SELECTED EXCERPT
The problem with how the others do it
Sync, done right
This page is the long version. The pitch in one sentence: outl is the only outliner whose sync is provably correct, doesn’t need a server, and doesn’t pollute your markdown to do it.
If you want the algorithm walked through with code, jump to the Tree CRDT walkthrough. This page is about why — what breaks in the other tools, what we picked instead, and what the trade-offs are.
Where Roam and Logseq fail
Both got the outliner UX right. Both fall apart on sync.
Roam Research — sync as a service
Roam keeps every workspace in a central database on their servers. Real-time sync is great when it works. The cost:
- Your data lives on their machines. Export is JSON; the moment Roam decides to throttle, raise prices, or shut down, your notes are stranded.
- No offline merge. Two devices edit the same block while disconnected? The one that connects last wins, the other one’s changes silently vanish. There’s no conflict surfaced, no merge prompt, no history of what was lost.
- No interop. You can’t open a Roam graph in another editor.
There’s no
.mdon disk to inspect.
Roam was an inspiration for what an outliner feels like. It is not an example of how to store your thinking.
Logseq — files on disk, but the merge is hopeful
Logseq fixed the “where do my files live” problem: it writes markdown. Then it broke the markdown:
- ## My block
id:: 6601a2c1-4f31-4a45-1c2c-3a5e6b7d8f90
- child block
id:: 6601a2c1-...
Every block gets a UUID written into the file. Open it in
VS Code, Obsidian, or cat, and it’s full of metadata. Worse:
- Sync is a paid Pro tier. And it’s a file-rsync flavor — there is no merge algorithm. When two devices write the same file, the newer one wins. Same loss as Roam, just with extra steps.
- DB version split the community. Logseq’s pivot to a database backend left the file-based users behind and shipped half-broken for over a year.
- Mobile is a known-bad experience. Years of users asking for parity.
Logseq pointed at the right idea — files on disk — and stopped halfway.
Plain Git — the merge destroys structure
If files are markdown and you want sync, why not just git?
git pull --rebase
# CONFLICT (content): Merge conflict in pages/Avelino.md
Git treats the file as a sequence of lines. When two people re-arrange the outline, the lines line up wrong, the merge marker splits a block in half, and you spend an hour resolving conflicts by hand. Every move operation in a tree of nested bullets becomes a textual war.
Try it once. You’ll never do it twice.

COLLECTED MATERIAL
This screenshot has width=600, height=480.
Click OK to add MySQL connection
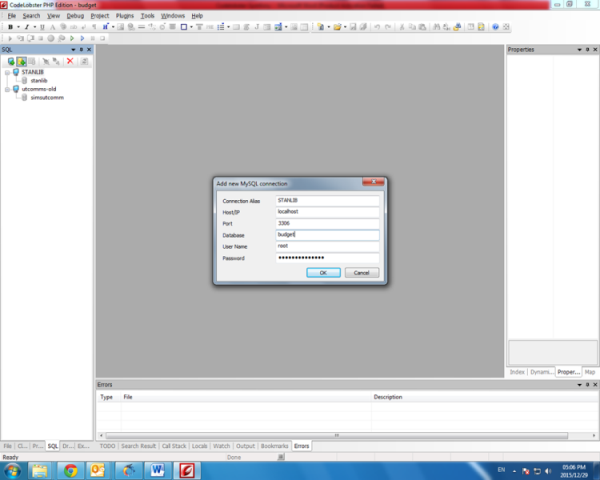[x=323, y=272]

EXERCISE SET
1. According to the page on outliner sync, what happens in Roam when two devices edit the same block while disconnected?
2. Write the next part of the page on outliner sync, starting after its last sentence.

ANSWER LIST
1. The one that connects last wins, and the other one's changes silently vanish.

2.
What outl does instead
The core idea is two layers:
flowchart TB
subgraph DISK["ON DISK"]
md["pages/foo.md<br/>(clean markdown)"]
sc[".foo.outl<br/>(block IDs)"]
db[".outl/log.db<br/>(op log)"]
end
subgraph MEM["IN MEMORY"]
log["Op log<br/>(truth)"]
tree["Tree CRDT<br/>(materialized)"]
log -->|materialize| tree
end
db -. projection .-> log
sc -. projection .-> tree
md -. projection .-> tree
-
The op log is the source of truth. Every change to the tree — moving a block, editing its text, setting a property, deleting — is recorded as a
LogOpwith a Hybrid Logical Clock timestamp. The list of ops, sorted by HLC, deterministically produces the tree. -
The materialized tree and the
.mdare projections. Both can be thrown away. If your sidecar is lost,outl doctorregenerates it from the op log. If your.mdis deleted, the op log still has every block. -
Markdown on disk is clean. No
id::, no HTML comments, no YAML frontmatter delimiters. Block IDs live in.foo.outl(a JSON dotfile). When you editpages/foo.mdexternally, outl’s 3-level matching algorithm reconstructs which block had which ID.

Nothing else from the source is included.